Racks, bins, cabinets, frames, and cases form the architecture which my students fear will fail some day and crush me under a mound of weather-worn paper and stainless steel.

No matter how busy you are, no matter how difficult the day, you must maintain your super computer. It is what keeps you going. I have at times questioned the hours that it demands—I really should be doing something else. Something more important—like my job. Or to be more specific, why do I collect all these scraps of paper and spend hours rummaging through bookstores, antique stores, junk sales, movie sets, and the like? Then there are the hours of sorting, resorting, arranging, rearranging.

At one point I swore off hoarding this flotsam and told myself that the NC State University and State of North Carolina surplus sales were off limits. The super computer promptly crashed and I had no other choice than to upgrade it. Your super computer is demanding, but it will keep you well through your career.


Don’t be a design snob. Take the hulking octagonal end table that my folks won on The Newly Wed Game in 1967. I keep it, albeit at arms length but appreciate it because it forces me to look beyond aesthetics to contemplate the full range of meanings and interrelations an artifact may possess.

I am reminded of these inter-relations and interpretations every day as the direct view from my front porch is of a vintage mobile home suspended on blocks. It takes surprisingly little to see a spare, elegant, modern geometry cantilevered gracefully between the pines. There is no need to erase this from sight. It is a poster of economic form and economic reality worth review—worth new eyes and possibilities.
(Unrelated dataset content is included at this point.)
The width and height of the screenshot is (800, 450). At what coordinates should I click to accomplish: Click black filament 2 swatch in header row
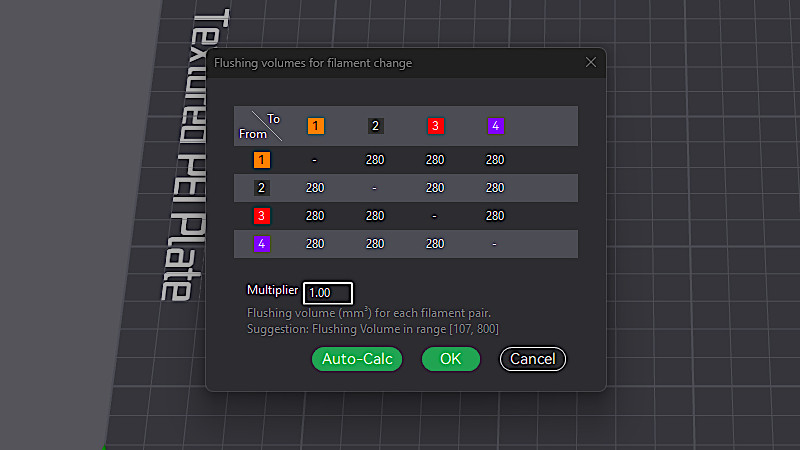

Share your design opinions openly. You are being hired for your opinion. If you are not being hired for your opinion go somewhere else. Get over any shyness immediately. If you do not get a three-month or six-month review then you have a great opportunity to exercise your newly found volume. This is the point at which a good job should be reviewed and rewarded.


Don’t be in a rush, but go, if the two options are equal.


The creative director and principle of the firm called it the most beautiful work of its kind. No more care had ever been put into such a design. The piece well exceeded the brief, and anyone’s expectations. It was printed by the hundreds of thousands. I was pretty happy with myself thinking that this master work had the potential to subvert advertising from within and call into question one’s very own eating habits. Maybe it would change lives for the better. Just maybe some parents would wonder if they should let junior eat that Happy Meal. This was the best McDonald’s tray liner to grace the planet. It met the goals of the client, a zoo seeking visitors; the sponsor and distributor, expressing community involvement; the ad agency, also expressing community involvement; and me, the designer, hoping to strategically subvert the fast food eating habits of parents in the four-state region between the age of 25 and 40 and their children by employing a blatant juxtaposition of a fine raw fruit and veggie diet preferred by several wild animals with that of the super-processed cholesterol feast tucked in its formaldehyde-laden, styrofoam container.
Believe that there are no bad projects.


That is to say there are projects that are devoid of any merit which all known skills of empathy and imagination will not excuse. In this case, expend all necessary energy to explain that the best solution is to design nothing. This is possibly the most proactive of all design solutions.


By all means don’t put thoughts in their heads. You are great at analysis and evaluation of artifacts—houses, chairs, voting ballots, and the like. Do not make the mistake of transferring these talents to the private thoughts and motives of another. Your ability to master form is a mere fraction of the equation when put next to the ability to work with others. You will collaborate with everyone to some degree. Don’t mess it up. By all means exercise grace in such matters.


People are your livelihood, but never, never, never allow any of these people to get between you and your client, audience, or end-user. Account executives, account reps, evaluators, middle persons of any size, shape or form must be bypassed at all costs. Remain close to your conception of the work and the final form it takes. If you run into trouble, you can keep the middle person at bay by confusing them with your super computer. This works every time.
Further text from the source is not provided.